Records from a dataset

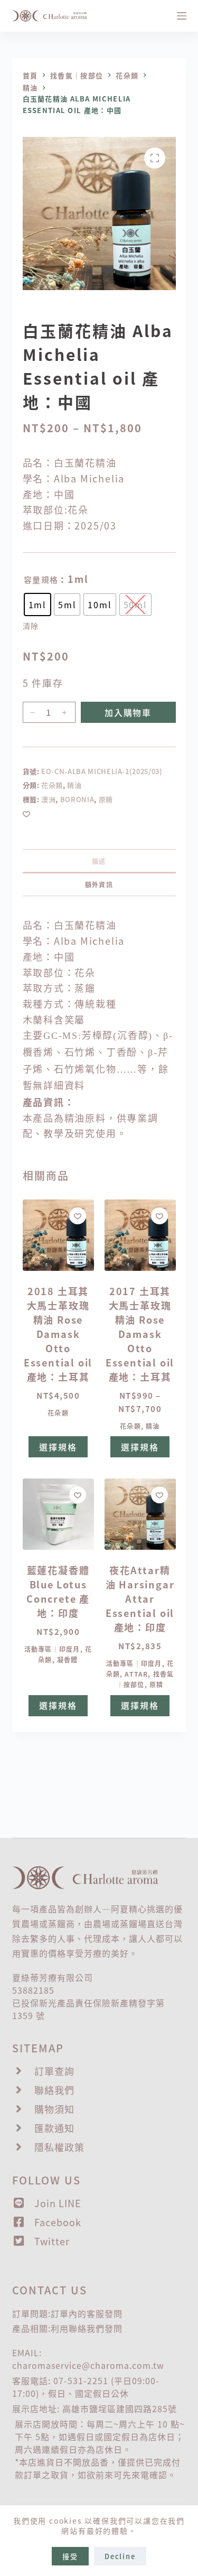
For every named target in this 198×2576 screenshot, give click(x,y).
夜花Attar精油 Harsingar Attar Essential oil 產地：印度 (140, 1598)
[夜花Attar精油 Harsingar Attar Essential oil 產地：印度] (140, 1514)
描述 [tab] (99, 861)
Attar (136, 1673)
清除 (31, 625)
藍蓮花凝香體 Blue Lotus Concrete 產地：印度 (58, 1591)
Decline (120, 2556)
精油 (74, 785)
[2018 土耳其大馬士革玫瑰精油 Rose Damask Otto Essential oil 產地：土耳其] (58, 1235)
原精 (106, 799)
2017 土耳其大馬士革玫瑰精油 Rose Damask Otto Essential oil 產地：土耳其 (140, 1333)
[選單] (181, 16)
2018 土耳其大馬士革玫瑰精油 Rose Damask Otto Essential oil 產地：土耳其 (58, 1333)
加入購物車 (128, 712)
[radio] (37, 604)
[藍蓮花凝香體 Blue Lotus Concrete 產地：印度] (58, 1514)
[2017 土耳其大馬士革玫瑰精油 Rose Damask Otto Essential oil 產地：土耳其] (140, 1235)
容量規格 (41, 579)
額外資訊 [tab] (99, 884)
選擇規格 (58, 1446)
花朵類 (52, 785)
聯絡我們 (87, 2328)
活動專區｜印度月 (52, 1648)
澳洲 (48, 799)
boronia (77, 799)
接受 (70, 2556)
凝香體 (67, 1659)
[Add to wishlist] (26, 813)
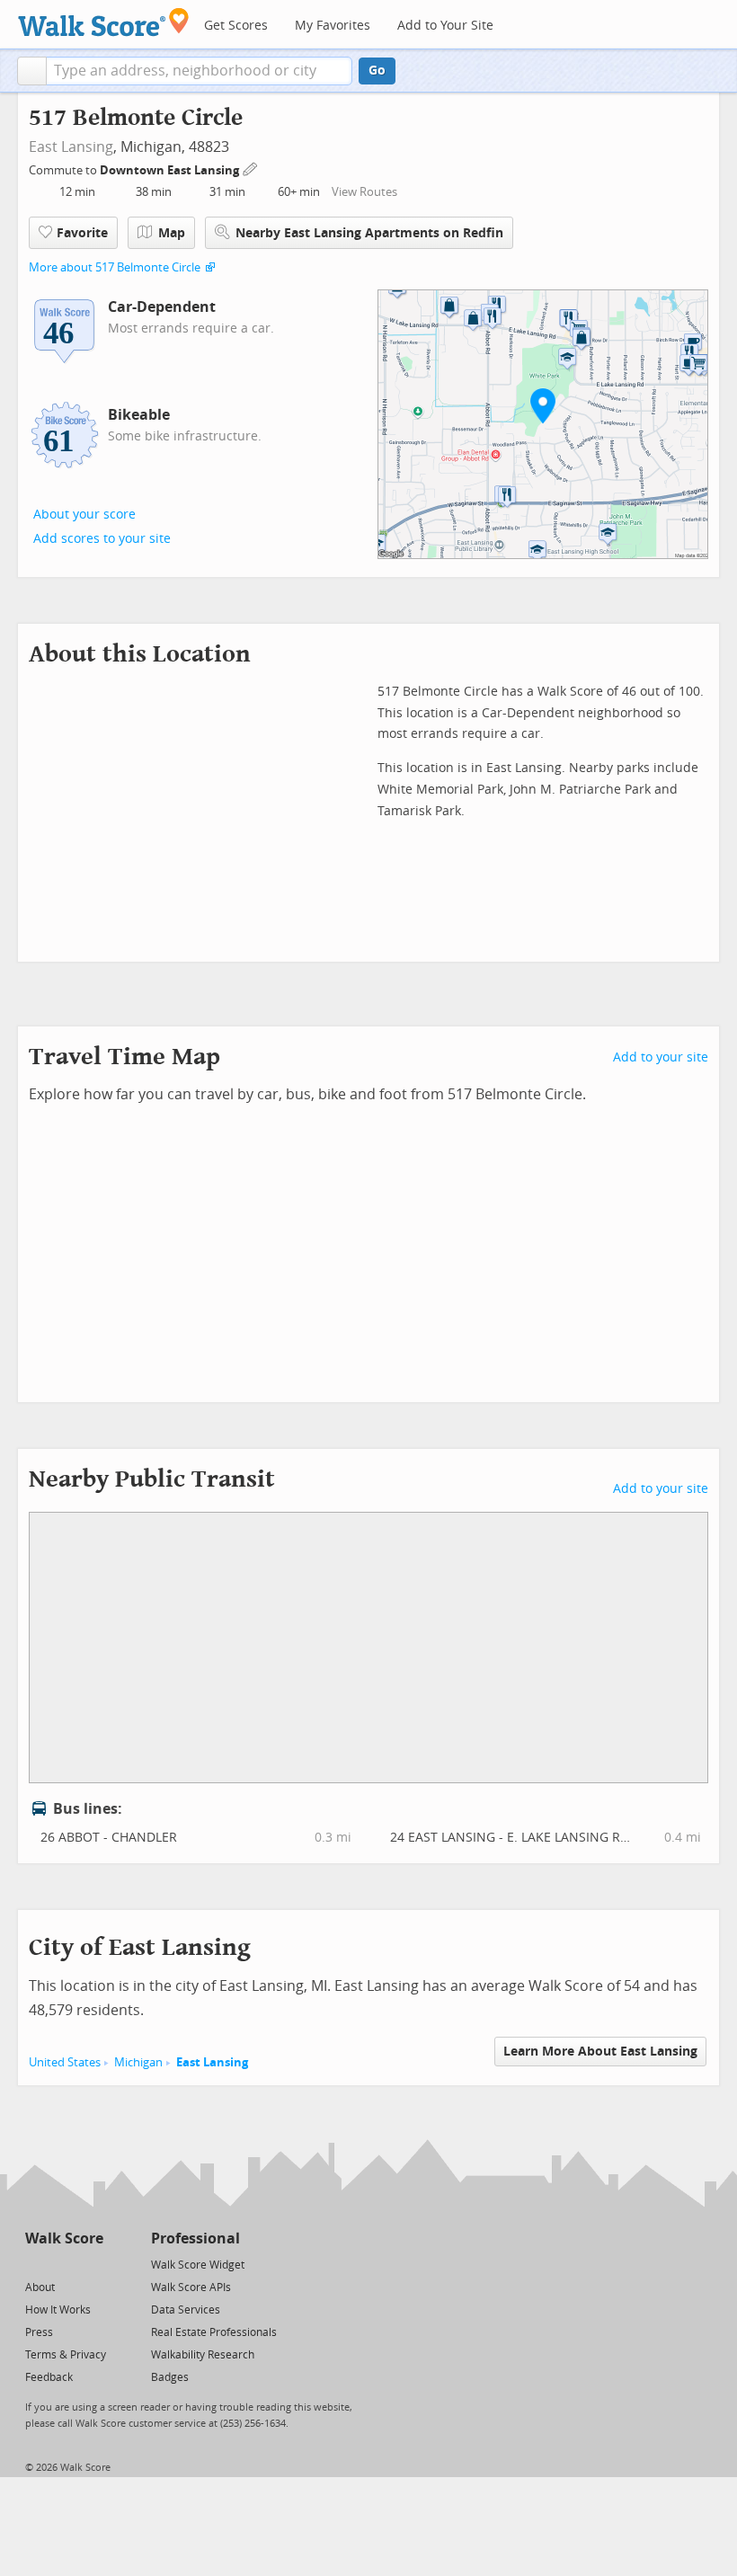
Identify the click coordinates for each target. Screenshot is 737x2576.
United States (65, 2062)
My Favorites (332, 25)
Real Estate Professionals (214, 2332)
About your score (84, 514)
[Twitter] (35, 2263)
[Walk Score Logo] (104, 22)
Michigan (138, 2062)
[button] (32, 71)
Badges (170, 2377)
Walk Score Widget (197, 2265)
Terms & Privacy (65, 2355)
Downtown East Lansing (171, 170)
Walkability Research (202, 2355)
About (40, 2287)
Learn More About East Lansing (600, 2051)
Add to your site (660, 1057)
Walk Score (64, 2238)
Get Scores (236, 25)
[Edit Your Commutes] (251, 167)
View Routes (364, 192)
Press (39, 2332)
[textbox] (199, 71)
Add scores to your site (102, 538)
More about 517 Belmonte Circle (114, 267)
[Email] (91, 2263)
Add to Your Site (445, 25)
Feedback (49, 2377)
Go (377, 70)
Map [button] (171, 233)
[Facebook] (63, 2263)
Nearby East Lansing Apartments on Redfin (369, 233)
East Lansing (71, 146)
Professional (195, 2238)
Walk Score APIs (191, 2287)
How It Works (58, 2310)
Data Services (185, 2310)
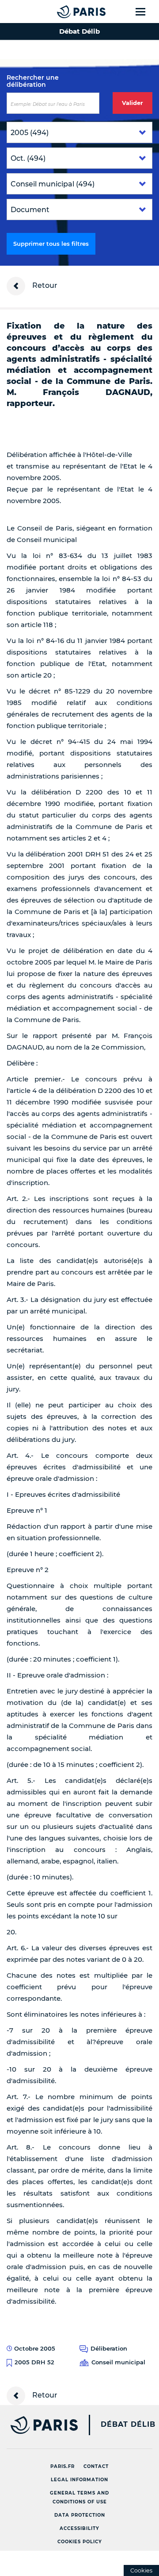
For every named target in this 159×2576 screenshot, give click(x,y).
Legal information (79, 2480)
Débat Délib (128, 2425)
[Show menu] (145, 11)
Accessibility (79, 2528)
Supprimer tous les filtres (51, 243)
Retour (43, 285)
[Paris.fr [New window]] (39, 2425)
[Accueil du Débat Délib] (63, 11)
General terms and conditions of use (79, 2497)
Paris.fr (62, 2466)
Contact (96, 2466)
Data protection (79, 2515)
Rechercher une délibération (33, 81)
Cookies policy (79, 2542)
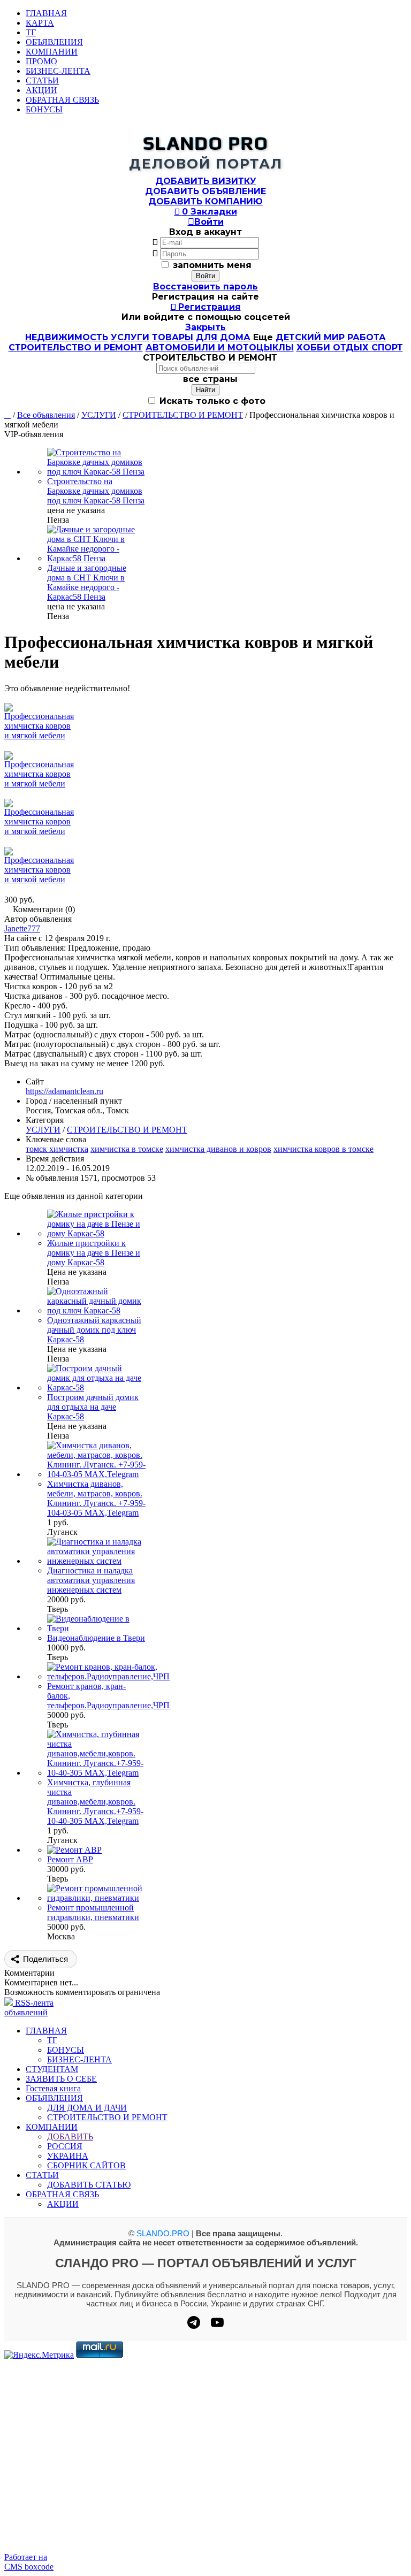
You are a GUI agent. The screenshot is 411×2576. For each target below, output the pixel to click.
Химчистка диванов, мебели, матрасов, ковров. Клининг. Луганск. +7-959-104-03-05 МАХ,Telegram (96, 1498)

§ **Goal of the exercise**:
All that is required is the lines from the line containing "How It Works (58, 2310)" through the end of the records above, copied exactly, and none of the pictures.

§ **Answer for this exercise**:
How It Works (58, 2310)
Data Services (185, 2310)
For every named target in this 159×2576 screenshot, give click(x,y).
Legal information (79, 2480)
Débat Délib (128, 2425)
[Show menu] (145, 11)
Accessibility (79, 2528)
Supprimer tous les filtres (51, 243)
Retour (43, 285)
[Paris.fr [New window]] (39, 2425)
[Accueil du Débat Délib] (63, 11)
General terms and conditions of use (79, 2497)
Paris.fr (62, 2466)
Contact (96, 2466)
Data protection (79, 2515)
Rechercher une délibération (33, 81)
Cookies policy (79, 2542)
You are a GUI agent. The screenshot is 411×2576. For each target below, output the pixel to click.
Химчистка диванов, мебели, матрасов, ковров. Клининг. Луганск. +7-959-104-03-05 МАХ,Telegram (96, 1498)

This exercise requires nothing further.